Demonstration of an Mg2+‐induced conformational change by photoaffinity labelling of the high‐affinity ATP‐binding site of (Na++ K+)‐ATPase with 8‐azido‐ATP

Abstract

8‐Azido‐ATP (8‐N₃ATP) is a substrate of (Na⁺+ K⁺)‐ATPase from pork kidney and photoinactivates it by binding to the M_r= 100 000 α‐subunit. The photoinactivation requires the presence of Mg²⁺ even though 8‐azido‐ATP is recognized by the high‐affinity ATP binding site (K_d= 3.1 μM). K⁺ ions protect the enzyme against photoinactivation as does excess ATP. To see whether the Mg²⁺‐requirement of the photoinactivation is due to the action of free Mg²⁺ or to the existence of an Mg · 8‐azido‐ATP complex, the action of the stable Mg · ATP complex analogue, chromium · 8‐N₃ATP (Cr · 8‐N₃ATP), was studied.
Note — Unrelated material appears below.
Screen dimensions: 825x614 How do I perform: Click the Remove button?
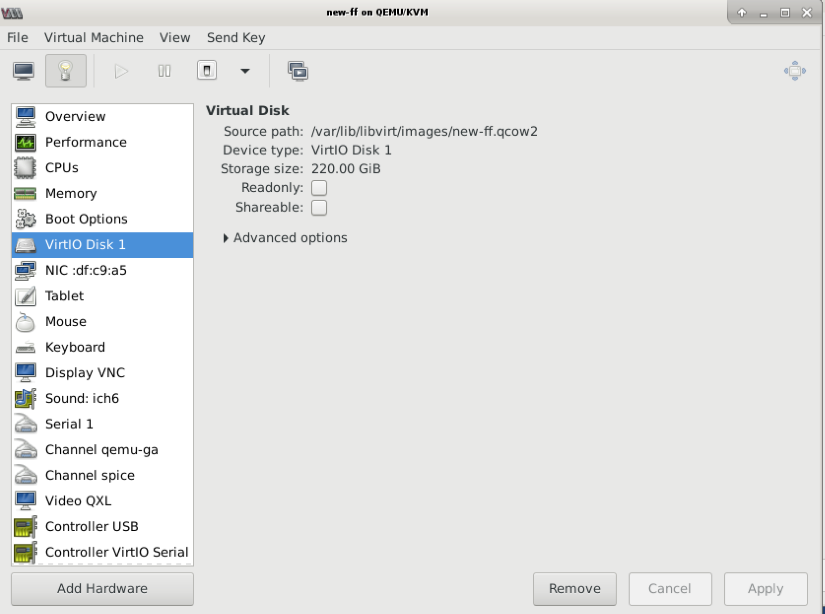[574, 588]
Cr · 8‐N₃ATP photoinactivates (Na⁺+ K⁺)‐ATPase in the absence of Mg²⁺, but the photoinactivation is enhanced by Mg²⁺, indicating that the formation of a Mg · ATP complex is an absolute requirement for photoinactivation. However, the interaction of Mg²⁺ with a low‐affinity site also enhances the photoinactivation. It is therefore concluded that interactions with MgATP and free Mg induce conformational changes in the purine subsite of the high‐affinity ATP binding site. Controlled trypsinolysis of the [α‐³²P]8‐N₃ATP‐phostolabelled enzyme in the presence of K⁻ results in the formation of an M_r= 56000 radioactive peptide, whereas trypsinolysis of a [γ‐³²P]Cr · ATP‐labelled enzyme under identical conditions forms an M_r= 41000 radioactive peptide. Extensive trypsinolysis of the [α‐³²P] 8‐N₃ATP‐photolabelled α‐subunit leads to the formation of a radioactive peptide of M_r= 1800.